### EXERCISE PROMPT
Your answer should be every line with the word "sidebar", copied from the data below.

Source records:
┄┄┄┄┄┄

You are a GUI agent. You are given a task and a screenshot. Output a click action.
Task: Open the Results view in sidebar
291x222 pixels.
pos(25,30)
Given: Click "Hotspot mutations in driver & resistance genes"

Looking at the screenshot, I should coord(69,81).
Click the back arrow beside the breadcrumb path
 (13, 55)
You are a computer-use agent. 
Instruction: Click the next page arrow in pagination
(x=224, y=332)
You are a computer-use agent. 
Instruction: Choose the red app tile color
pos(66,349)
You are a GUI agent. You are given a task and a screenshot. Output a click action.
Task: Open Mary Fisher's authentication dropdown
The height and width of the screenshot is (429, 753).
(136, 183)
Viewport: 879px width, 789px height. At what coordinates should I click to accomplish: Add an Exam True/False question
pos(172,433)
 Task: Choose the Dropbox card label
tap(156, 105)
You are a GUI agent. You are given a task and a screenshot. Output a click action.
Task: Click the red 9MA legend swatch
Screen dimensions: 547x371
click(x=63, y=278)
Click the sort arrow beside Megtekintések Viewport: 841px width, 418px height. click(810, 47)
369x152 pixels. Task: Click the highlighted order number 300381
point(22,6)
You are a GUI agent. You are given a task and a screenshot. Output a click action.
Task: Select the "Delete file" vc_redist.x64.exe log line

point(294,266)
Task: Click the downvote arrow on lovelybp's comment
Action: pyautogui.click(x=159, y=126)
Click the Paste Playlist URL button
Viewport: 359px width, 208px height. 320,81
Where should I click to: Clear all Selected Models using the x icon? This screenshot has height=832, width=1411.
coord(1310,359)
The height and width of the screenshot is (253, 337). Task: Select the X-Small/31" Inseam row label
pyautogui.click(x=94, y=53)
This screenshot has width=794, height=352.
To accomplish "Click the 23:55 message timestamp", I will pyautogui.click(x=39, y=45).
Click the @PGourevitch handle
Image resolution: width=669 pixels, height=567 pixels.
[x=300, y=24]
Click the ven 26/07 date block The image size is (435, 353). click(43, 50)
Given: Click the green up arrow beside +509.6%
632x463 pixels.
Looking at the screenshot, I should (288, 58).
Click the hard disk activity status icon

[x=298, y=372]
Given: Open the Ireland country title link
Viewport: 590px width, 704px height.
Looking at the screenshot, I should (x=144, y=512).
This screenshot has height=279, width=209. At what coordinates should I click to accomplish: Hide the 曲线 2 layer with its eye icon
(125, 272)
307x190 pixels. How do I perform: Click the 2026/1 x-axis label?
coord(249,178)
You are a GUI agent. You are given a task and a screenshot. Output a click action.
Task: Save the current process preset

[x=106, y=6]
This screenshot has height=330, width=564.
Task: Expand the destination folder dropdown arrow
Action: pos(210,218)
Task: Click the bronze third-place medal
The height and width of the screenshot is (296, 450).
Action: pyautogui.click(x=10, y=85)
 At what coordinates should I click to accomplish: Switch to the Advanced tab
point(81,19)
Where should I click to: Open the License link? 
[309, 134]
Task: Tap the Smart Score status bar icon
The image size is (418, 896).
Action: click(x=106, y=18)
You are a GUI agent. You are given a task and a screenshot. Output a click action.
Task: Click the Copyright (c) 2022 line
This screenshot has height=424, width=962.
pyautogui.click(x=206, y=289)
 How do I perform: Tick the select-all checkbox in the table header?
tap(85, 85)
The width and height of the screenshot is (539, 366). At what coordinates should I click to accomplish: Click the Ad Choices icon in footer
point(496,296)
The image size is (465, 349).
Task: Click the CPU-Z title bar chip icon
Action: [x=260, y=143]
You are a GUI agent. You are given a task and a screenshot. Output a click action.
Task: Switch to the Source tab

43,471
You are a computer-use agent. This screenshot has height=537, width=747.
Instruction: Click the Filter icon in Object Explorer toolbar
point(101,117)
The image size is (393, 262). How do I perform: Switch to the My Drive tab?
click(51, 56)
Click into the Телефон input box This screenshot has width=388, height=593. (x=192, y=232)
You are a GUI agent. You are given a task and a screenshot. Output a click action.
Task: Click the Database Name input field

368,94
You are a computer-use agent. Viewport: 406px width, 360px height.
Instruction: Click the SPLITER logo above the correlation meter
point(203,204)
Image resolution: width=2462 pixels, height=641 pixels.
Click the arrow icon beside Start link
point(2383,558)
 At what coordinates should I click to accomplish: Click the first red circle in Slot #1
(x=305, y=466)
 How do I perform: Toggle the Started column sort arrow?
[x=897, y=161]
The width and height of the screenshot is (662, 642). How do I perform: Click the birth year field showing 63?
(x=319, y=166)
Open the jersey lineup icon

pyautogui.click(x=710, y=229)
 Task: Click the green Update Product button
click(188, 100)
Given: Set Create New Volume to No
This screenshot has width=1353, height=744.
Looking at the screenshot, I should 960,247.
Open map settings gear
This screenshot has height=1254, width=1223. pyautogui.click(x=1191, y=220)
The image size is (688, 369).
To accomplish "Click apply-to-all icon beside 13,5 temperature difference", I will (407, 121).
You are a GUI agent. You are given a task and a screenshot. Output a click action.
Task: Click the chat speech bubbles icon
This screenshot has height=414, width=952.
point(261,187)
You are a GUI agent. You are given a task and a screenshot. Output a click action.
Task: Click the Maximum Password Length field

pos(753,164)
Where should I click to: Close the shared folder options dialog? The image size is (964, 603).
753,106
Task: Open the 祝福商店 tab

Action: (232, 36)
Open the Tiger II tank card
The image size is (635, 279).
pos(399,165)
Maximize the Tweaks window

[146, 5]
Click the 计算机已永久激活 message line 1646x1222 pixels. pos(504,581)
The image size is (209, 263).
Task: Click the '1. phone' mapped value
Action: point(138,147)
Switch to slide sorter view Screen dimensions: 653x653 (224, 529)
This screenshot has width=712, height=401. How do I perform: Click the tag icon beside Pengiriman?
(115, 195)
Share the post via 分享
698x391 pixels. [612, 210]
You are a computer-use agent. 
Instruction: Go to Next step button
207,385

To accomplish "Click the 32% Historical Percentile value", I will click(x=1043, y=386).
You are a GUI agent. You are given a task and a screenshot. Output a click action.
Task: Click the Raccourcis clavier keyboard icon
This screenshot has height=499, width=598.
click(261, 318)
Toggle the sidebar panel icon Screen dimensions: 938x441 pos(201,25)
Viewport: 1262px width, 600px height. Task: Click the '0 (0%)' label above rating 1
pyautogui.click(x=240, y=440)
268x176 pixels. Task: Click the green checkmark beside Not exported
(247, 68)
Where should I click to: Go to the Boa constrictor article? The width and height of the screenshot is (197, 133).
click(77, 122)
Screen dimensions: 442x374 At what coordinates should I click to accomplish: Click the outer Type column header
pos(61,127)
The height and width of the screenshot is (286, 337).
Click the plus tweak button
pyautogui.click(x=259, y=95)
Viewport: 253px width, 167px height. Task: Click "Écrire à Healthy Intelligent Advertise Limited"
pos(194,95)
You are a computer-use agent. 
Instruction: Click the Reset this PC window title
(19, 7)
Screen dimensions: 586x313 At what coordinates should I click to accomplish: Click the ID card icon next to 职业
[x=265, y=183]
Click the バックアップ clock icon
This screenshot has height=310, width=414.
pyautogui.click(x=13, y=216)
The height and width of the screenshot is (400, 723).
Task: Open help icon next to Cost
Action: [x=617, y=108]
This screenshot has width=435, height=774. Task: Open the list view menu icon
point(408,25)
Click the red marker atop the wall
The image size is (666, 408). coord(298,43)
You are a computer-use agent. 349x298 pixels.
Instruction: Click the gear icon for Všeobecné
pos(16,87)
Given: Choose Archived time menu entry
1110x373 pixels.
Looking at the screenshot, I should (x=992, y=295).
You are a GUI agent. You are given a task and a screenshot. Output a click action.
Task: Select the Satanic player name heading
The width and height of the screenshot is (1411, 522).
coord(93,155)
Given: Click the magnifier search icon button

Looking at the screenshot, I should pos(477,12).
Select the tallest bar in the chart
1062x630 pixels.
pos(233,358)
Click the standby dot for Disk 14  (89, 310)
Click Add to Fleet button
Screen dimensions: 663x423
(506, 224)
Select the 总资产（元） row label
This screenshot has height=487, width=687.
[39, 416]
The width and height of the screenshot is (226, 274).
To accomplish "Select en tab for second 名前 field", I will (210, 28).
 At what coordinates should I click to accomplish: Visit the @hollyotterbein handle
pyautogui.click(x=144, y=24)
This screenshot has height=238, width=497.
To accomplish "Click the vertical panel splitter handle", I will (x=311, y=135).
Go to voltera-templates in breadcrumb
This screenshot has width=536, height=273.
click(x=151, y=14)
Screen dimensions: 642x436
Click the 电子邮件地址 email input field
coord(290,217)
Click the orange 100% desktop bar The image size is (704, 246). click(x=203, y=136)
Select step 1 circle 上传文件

┄┄┄┄┄┄

### ANSWER BELOW
Task: Open the Results view in sidebar
Toggle the sidebar panel icon Screen dimensions: 938x441 pos(201,25)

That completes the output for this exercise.